基于优异的激射特性,团队将 LPM 开发为超灵敏生物传感器,通过链霉亲和素 - 生物素相互作用对 LPM 的小液滴进行界面功能化修饰,利用抗体 - 抗原的特异性结合引发液滴界面的折射率微变。这种微变虽难以通过单液滴光谱偏移识别,却会破坏 LPM 的游标重叠,导致激射模式的强度发生显著交替。团队提出自参考的模式强度响应机制,通过监测不同激射模式的强度比实现传感信号读取,有效抵消了泵浦功率漂移、整体折射率变化等共模噪声,大幅提升了传感的准确性和抗干扰能力。
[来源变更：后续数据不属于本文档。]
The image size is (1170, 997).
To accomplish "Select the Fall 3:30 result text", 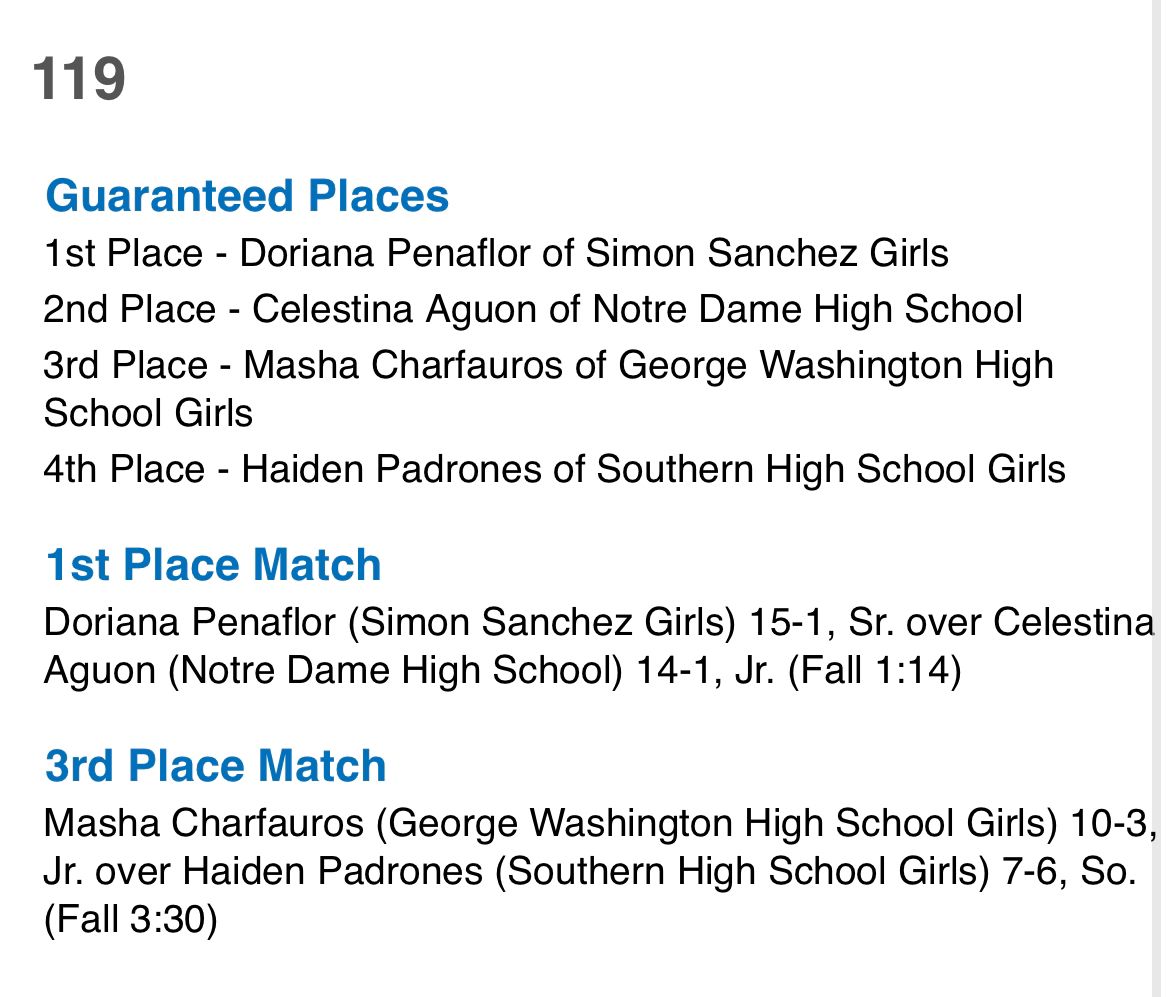I will click(131, 919).
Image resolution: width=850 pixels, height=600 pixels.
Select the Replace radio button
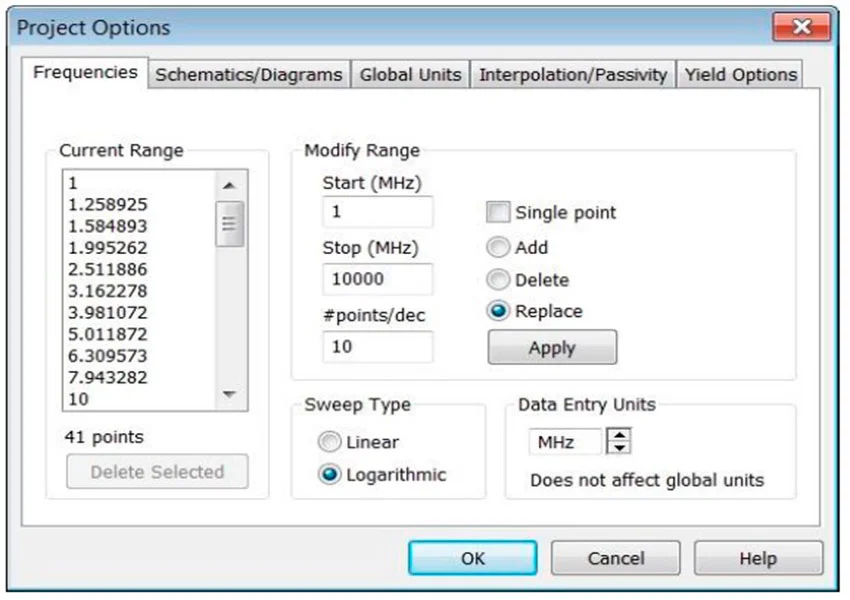tap(498, 311)
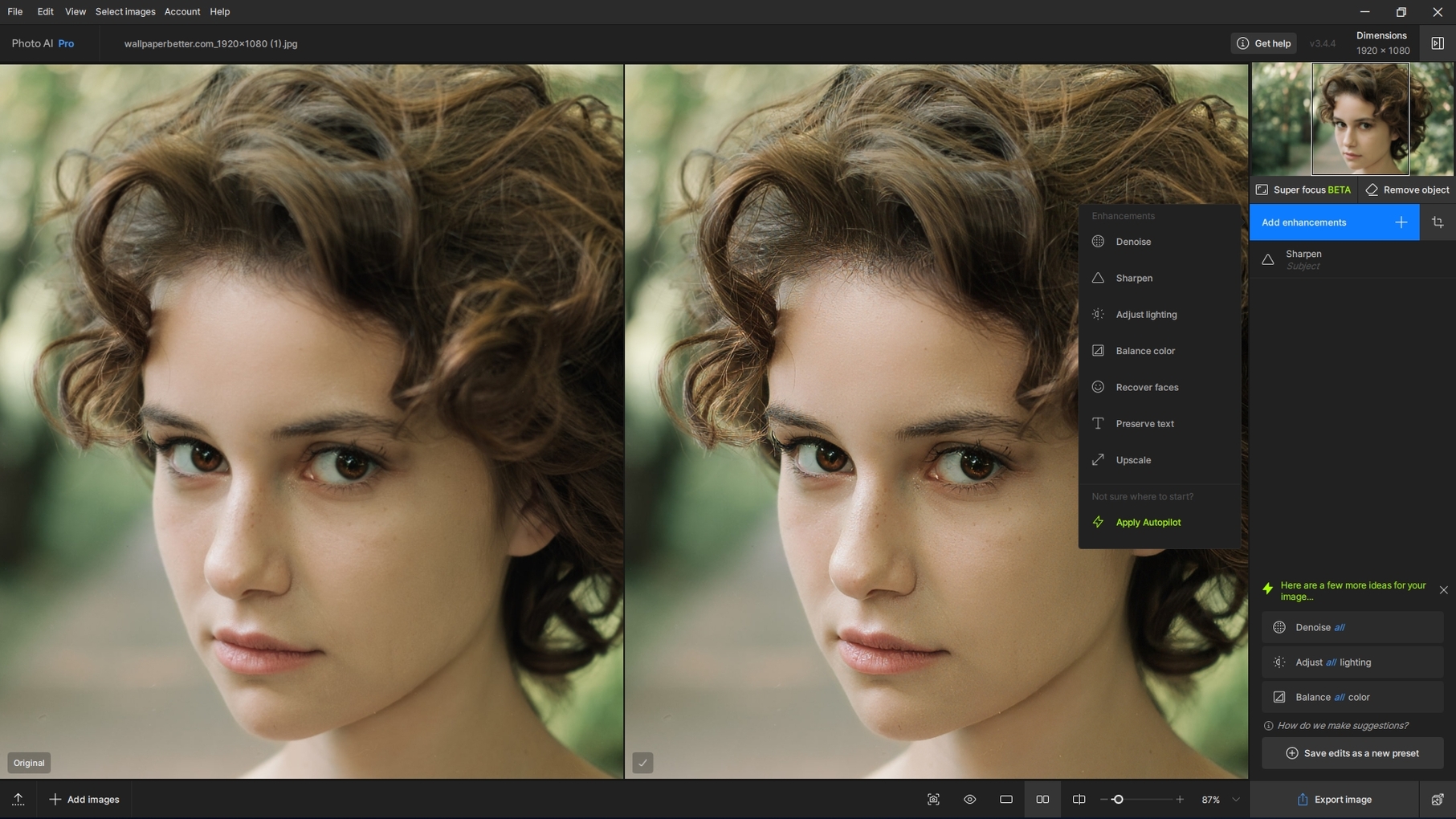Screen dimensions: 1456x819
Task: Toggle the checkmark on enhanced preview
Action: click(642, 763)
实验以牛血清白蛋白(BSA)为检测目标,实现了 30 aM 的超低检测限,较单液滴微激光器提升 3 个数量级,检测动态范围覆盖 aM 到 nM 共 9 个数量级,且传感器对目标分析物具有高特异性,能有效区分非特异性抗原。此外,该 LPM 的低阈值特性大幅降低了对生物样品的光损伤,生物相容性油滴材料也使其适用于活体体系的传感检测。
该研究首次将光子分子概念拓展至液体体系,融合了液滴的柔性可重构与光子分子的单模选模优势,解决了传统液滴微激光器的核心技术瓶颈。其构建的 LPM 微激光平台不仅为超灵敏生物传感提供了新方法,还可与微流控技术结合实现高通量生物分析,同时为非厄米光子学、腔光力学、液滴 - 超表面杂化系统等基础物理研究开辟了新方向,在临床诊断、生物标志物检测、单细胞分析等领域具有重要的应用前景。